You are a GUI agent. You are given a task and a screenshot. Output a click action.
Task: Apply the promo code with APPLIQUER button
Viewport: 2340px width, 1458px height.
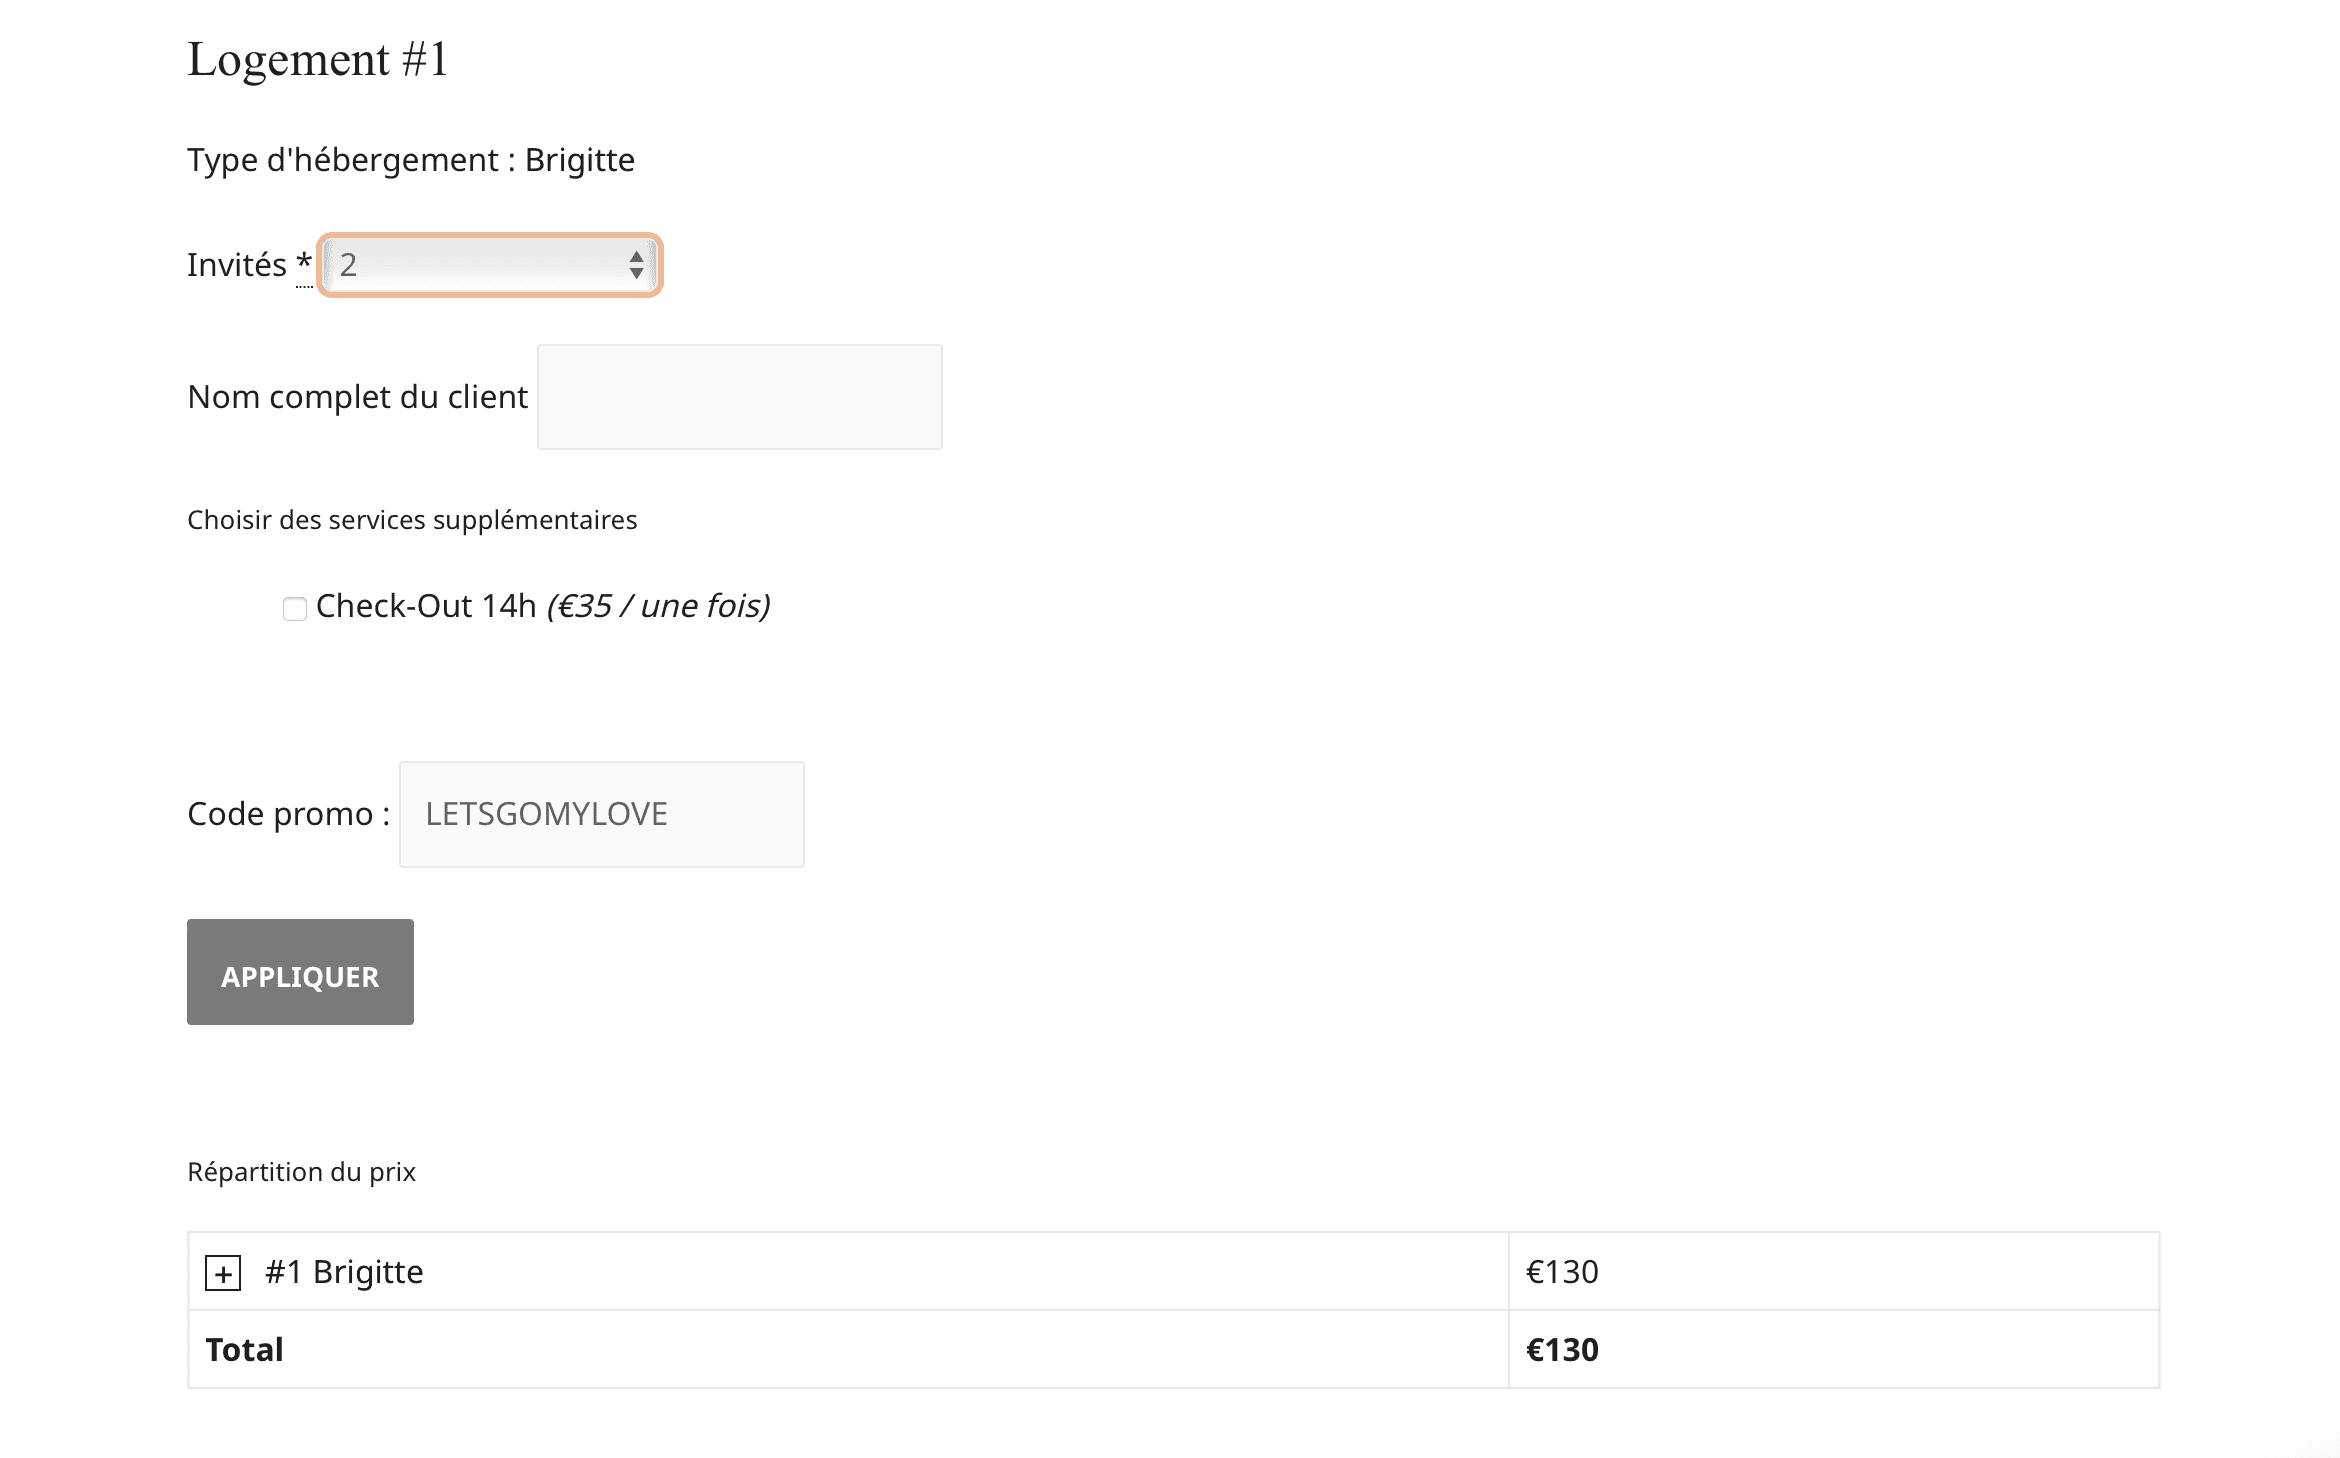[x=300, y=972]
-------------------------
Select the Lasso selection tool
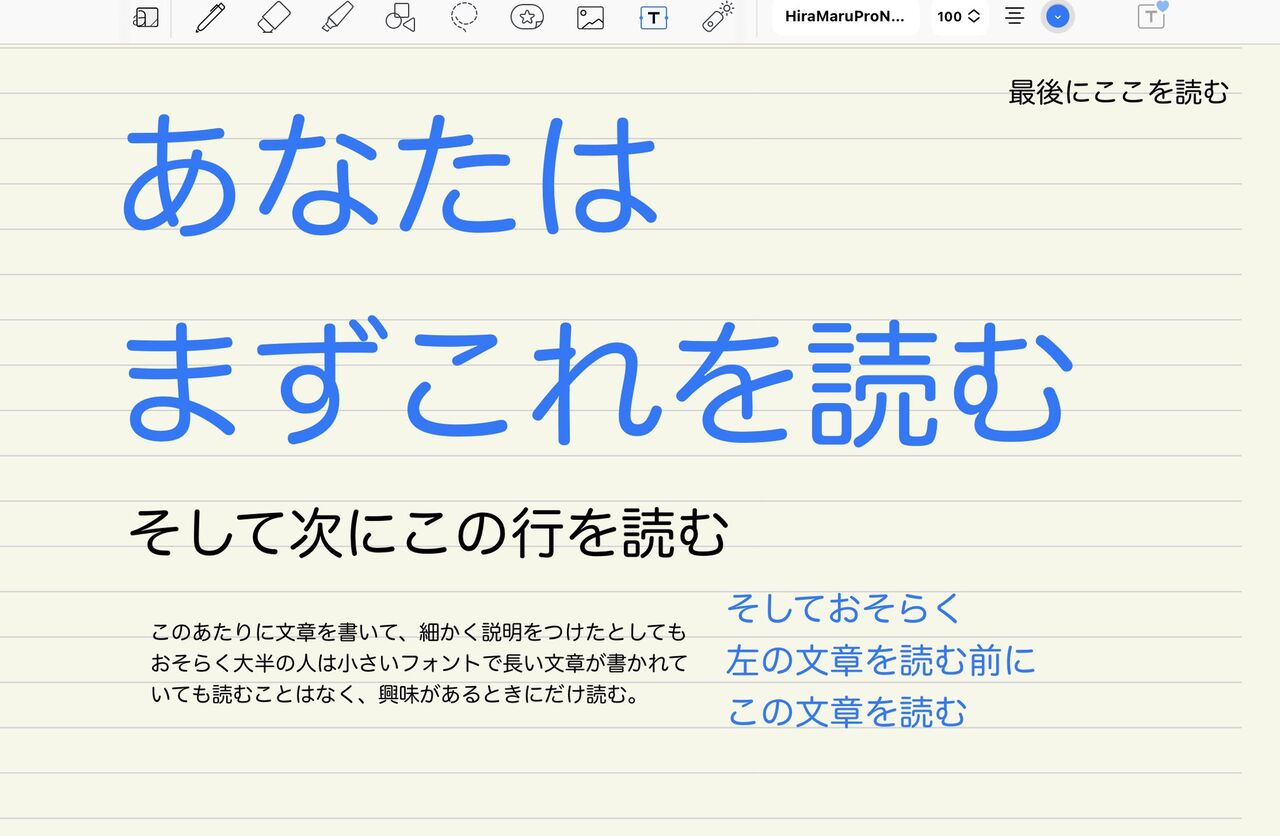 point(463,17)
-------------------------
• What you have to do
Copy out the records exactly as they appear, starting with the line that contains "You are a GUI" and going on through the line that contains "[x=300, y=972]". Leave the pictures out.

• Exercise result
You are a GUI agent. You are given a task and a screenshot. Output a click action.
Task: Apply the promo code with APPLIQUER button
Viewport: 2340px width, 1458px height.
[x=300, y=972]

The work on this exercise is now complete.